# How long should I wait



## jlc's mom (Dec 21, 2007)

for a rescue to respond to an email I sent them?


----------



## Faith's mommy (Feb 26, 2007)

at least 48 hours. most rescues are manned by all volunteers who have lives and don't necessarily check email as fast as we'd like sometimes.


----------



## Karen519 (Aug 21, 2006)

*Jessi Mom*

Jessi Mom:

I would try calling them, too!

I know when we applied to adopt our Golden Ret. I think it took awhile for them to get back to us.
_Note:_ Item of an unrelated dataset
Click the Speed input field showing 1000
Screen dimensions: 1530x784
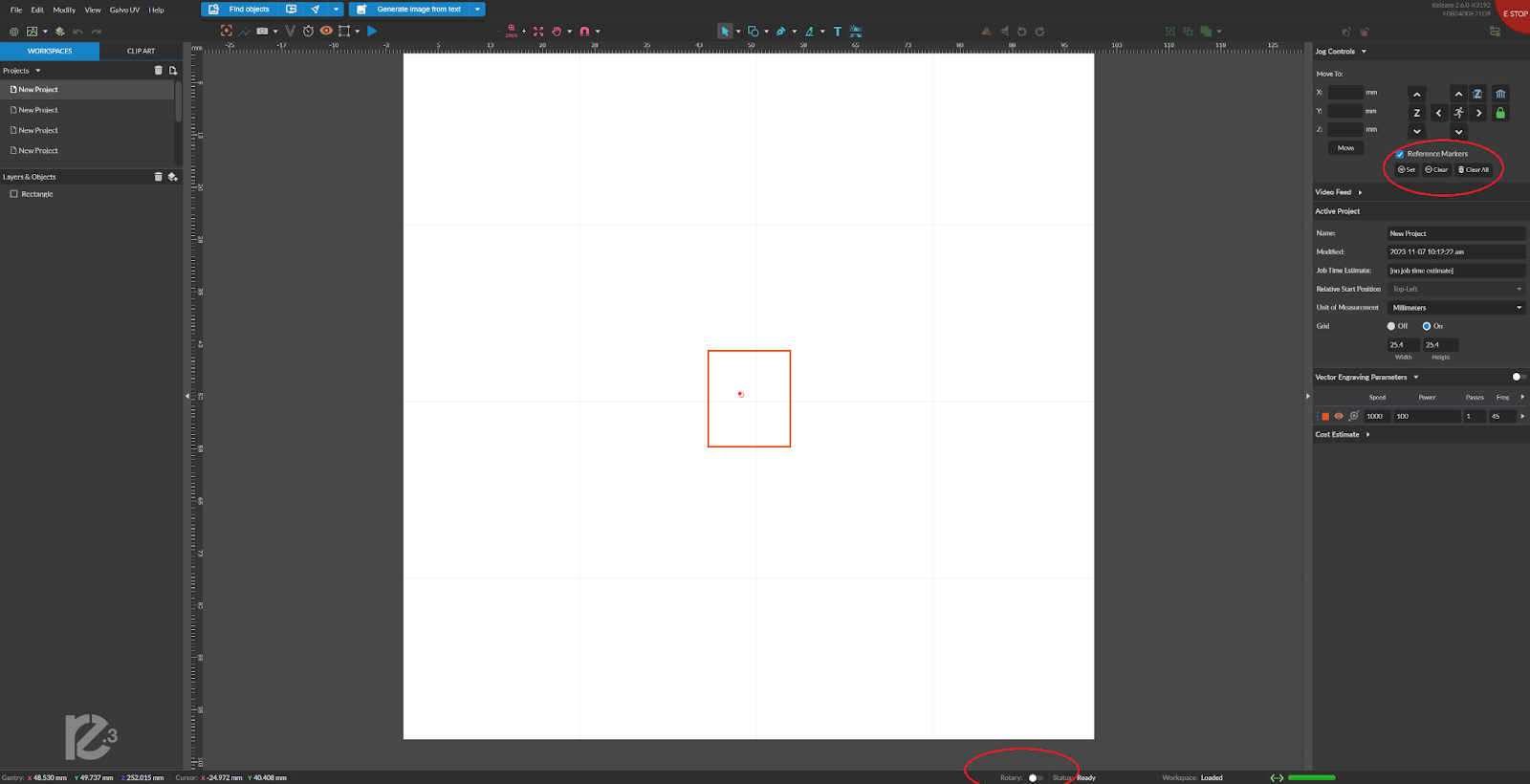[x=1375, y=417]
I know the Samoyed rescue we belong to I think they ask for a week to get back to you. It's all volunteer and they don't have enought volunteers to answer calls, do home visits, foster, etc.


----------



## jlc's mom (Dec 21, 2007)

Thanks for the responses. It's been four days since I emailed them so I will wait a little longer. I could never find a phone number.


----------



## Faith's mommy (Feb 26, 2007)

does their website tell you their normal response time?


----------



## Maggies mom (Jan 6, 2006)

I think every rescue is different.... Ours usually gives a reply within 24 hours.


----------



## Rob's GRs (Feb 25, 2007)

jessi mom said:


> Thanks for the responses. It's been four days since I emailed them so I will wait a little longer. I could never find a phone number.


I would say if you do not hear anything soon then e-mail them again just incase they did not get your first one or it got misplaced.


----------



## Dalton's mom (Apr 5, 2008)

If you are referring to GB, they will have a booth at the pet fair 4/19 & 4/20. As for email, & I'd wait a week & email again. Did you fill out an aplication?


----------